Data Breach Response

Copy
## Breach Notification Timeline

### Within 72 Hours — Supervisory Authority (Art. 33)
Notify the relevant DPA with:
- Nature of the breach (categories, approximate numbers)
- Contact details of the DPO
- Likely consequences
- Measures taken or proposed

### Without Undue Delay — Data Subjects (Art. 34)
Required when breach is "likely to result in a high risk
to the rights and freedoms of natural persons":
- Clear description of the breach
- Likely consequences
- Measures taken to address it
- Recommendations for individuals to protect themselves

### Documentation Requirements
- Date and time of discovery
- How breach was discovered
- Data categories and volume affected
- Root cause analysis
- Remediation actions with timelines

Configuration

Parameter	Description	Example
jurisdiction	Primary EU member state	"Germany" / "France"
company_role	Controller or processor	"controller"
industry	Business sector for specific guidance	"SaaS" / "healthcare"
data_categories	Types of personal data processed	["email", "IP", "name"]
audit_scope	Scope of compliance check	"full" / "processing"
output_format	Documentation format	"markdown" / "docx"

Best Practices

1. Map all data flows before assessing compliance — Create a complete inventory of every system that touches personal data, including third-party services, analytics tools, and CDNs. You cannot assess compliance for processing activities you haven't identified.

2. Use consent only when you genuinely offer a choice — If the service cannot function without the data, consent is the wrong legal basis — use contractual necessity instead. Consent must be freely given, and "consent or no service" is not free consent under GDPR.

3. Document your Legitimate Interest Assessments — When relying on Article 6(1)(f), write a formal LIA that balances your legitimate interest against the individual's rights. Regulators specifically ask for these during audits, and "we thought it was legitimate" without documentation is insufficient.

4. Implement privacy by design in your development process — Integrate data protection considerations into your product development lifecycle, not as an afterthought. Review new features for data protection implications before they reach production, include DPIA screening in your sprint process.

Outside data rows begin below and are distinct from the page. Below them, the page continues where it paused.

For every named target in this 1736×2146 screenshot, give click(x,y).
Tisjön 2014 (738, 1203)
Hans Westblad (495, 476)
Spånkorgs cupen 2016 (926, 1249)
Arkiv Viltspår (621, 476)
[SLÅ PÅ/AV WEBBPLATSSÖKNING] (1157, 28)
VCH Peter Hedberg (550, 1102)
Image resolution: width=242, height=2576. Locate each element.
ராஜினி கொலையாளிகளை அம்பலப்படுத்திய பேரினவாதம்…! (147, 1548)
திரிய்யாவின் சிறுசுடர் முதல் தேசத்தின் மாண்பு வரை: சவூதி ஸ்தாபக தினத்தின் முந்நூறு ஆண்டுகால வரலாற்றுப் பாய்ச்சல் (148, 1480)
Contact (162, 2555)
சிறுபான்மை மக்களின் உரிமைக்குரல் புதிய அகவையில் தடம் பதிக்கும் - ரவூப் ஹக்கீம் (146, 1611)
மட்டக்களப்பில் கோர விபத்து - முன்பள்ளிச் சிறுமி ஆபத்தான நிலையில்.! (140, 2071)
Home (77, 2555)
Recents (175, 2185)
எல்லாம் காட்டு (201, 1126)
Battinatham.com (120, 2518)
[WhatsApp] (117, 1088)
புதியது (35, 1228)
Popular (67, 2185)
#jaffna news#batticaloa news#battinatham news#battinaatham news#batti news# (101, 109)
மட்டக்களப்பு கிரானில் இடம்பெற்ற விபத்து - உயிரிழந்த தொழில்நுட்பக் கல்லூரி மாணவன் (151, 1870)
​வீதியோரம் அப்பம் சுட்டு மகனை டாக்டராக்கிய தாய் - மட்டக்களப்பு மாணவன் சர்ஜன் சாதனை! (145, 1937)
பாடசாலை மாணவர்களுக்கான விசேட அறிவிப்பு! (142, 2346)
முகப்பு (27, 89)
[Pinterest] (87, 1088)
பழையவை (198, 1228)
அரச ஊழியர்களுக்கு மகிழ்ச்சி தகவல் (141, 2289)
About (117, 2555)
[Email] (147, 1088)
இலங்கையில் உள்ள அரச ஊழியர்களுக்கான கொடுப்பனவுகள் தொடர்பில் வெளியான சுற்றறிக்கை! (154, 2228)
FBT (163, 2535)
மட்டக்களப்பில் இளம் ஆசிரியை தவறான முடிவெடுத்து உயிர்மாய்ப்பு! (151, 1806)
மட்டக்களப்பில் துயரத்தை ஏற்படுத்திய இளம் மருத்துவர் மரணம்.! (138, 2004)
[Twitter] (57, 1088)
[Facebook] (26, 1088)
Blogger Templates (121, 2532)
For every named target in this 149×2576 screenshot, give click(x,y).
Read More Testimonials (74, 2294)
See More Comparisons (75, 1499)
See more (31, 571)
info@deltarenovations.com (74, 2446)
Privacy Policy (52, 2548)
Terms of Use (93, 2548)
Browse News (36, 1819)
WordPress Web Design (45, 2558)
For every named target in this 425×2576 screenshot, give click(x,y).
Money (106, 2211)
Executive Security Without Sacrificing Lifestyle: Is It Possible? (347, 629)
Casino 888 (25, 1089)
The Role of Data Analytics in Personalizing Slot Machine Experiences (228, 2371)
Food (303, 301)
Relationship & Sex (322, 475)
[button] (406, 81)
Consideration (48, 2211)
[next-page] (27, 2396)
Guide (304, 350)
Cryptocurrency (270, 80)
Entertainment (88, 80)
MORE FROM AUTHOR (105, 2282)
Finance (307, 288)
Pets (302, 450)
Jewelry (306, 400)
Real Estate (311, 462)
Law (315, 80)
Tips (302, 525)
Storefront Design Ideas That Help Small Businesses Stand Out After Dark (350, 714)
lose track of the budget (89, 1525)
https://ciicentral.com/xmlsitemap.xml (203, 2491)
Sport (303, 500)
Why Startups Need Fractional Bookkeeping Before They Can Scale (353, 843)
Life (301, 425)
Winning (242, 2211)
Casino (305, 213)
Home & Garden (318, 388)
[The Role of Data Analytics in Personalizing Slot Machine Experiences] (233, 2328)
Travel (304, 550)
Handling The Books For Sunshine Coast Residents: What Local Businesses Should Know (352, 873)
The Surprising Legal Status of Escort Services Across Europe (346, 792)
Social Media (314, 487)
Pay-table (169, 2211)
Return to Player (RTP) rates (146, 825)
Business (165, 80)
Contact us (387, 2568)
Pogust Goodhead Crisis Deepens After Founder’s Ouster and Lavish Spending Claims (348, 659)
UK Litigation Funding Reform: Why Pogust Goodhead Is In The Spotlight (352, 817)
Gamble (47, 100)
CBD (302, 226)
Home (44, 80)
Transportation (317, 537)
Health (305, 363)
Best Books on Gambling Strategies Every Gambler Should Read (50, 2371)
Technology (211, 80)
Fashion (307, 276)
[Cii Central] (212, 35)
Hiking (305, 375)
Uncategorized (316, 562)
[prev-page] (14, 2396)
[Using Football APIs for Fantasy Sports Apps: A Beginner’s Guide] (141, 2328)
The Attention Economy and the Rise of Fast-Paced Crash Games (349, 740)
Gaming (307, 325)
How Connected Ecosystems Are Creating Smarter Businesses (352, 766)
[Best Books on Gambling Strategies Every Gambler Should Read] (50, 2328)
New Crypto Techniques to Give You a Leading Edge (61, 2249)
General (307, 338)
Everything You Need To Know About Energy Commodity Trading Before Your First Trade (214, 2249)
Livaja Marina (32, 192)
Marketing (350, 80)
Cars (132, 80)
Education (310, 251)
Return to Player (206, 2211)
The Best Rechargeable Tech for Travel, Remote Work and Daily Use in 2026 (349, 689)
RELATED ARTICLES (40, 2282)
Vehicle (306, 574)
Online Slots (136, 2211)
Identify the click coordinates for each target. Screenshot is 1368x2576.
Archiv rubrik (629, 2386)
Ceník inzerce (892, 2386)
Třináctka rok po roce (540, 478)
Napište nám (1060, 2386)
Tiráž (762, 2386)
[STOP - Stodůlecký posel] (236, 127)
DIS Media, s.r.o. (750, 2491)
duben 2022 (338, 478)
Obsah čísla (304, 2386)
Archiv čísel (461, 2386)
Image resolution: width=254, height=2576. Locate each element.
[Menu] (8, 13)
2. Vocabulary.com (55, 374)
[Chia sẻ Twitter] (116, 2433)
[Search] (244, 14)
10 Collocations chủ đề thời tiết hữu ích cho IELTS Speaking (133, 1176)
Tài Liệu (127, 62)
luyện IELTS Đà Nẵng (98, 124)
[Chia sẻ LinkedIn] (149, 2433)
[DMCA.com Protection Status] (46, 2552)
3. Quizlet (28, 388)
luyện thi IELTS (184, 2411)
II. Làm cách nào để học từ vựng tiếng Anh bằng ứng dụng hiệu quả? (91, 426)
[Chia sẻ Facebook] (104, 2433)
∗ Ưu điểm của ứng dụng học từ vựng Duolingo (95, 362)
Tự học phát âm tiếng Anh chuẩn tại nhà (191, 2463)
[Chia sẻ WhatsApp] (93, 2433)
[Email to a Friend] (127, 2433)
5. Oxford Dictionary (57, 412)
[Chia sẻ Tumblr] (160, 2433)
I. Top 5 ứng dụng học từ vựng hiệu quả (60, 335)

5. Test your data subject rights workflows quarterly — Submit test access, deletion, and portability requests through your own systems. Many organizations discover their rights-handling processes are broken only when a real data subject or regulator tests them.

Common Issues

Cookie consent is collected but not enforced technically — Having a cookie banner that records consent but doesn't actually block tracking scripts until consent is given provides zero compliance benefit. Verify that analytics, advertising, and social media scripts are technically blocked until the user actively consents, and that rejection works as completely as acceptance.

Data retention schedules exist on paper but aren't automated — A privacy policy that states "we retain data for 12 months" means nothing if the data actually sits in the database for years. Implement automated data purging with scheduled jobs, and monitor that purges actually run. Manual retention management fails at scale.

Data processing agreements are missing for key vendors — Every third-party processor (cloud hosting, analytics, email service, payment processor) requires a signed Data Processing Agreement under Article 28. Maintain a vendor register with DPA status, and make DPA execution part of your vendor onboarding checklist.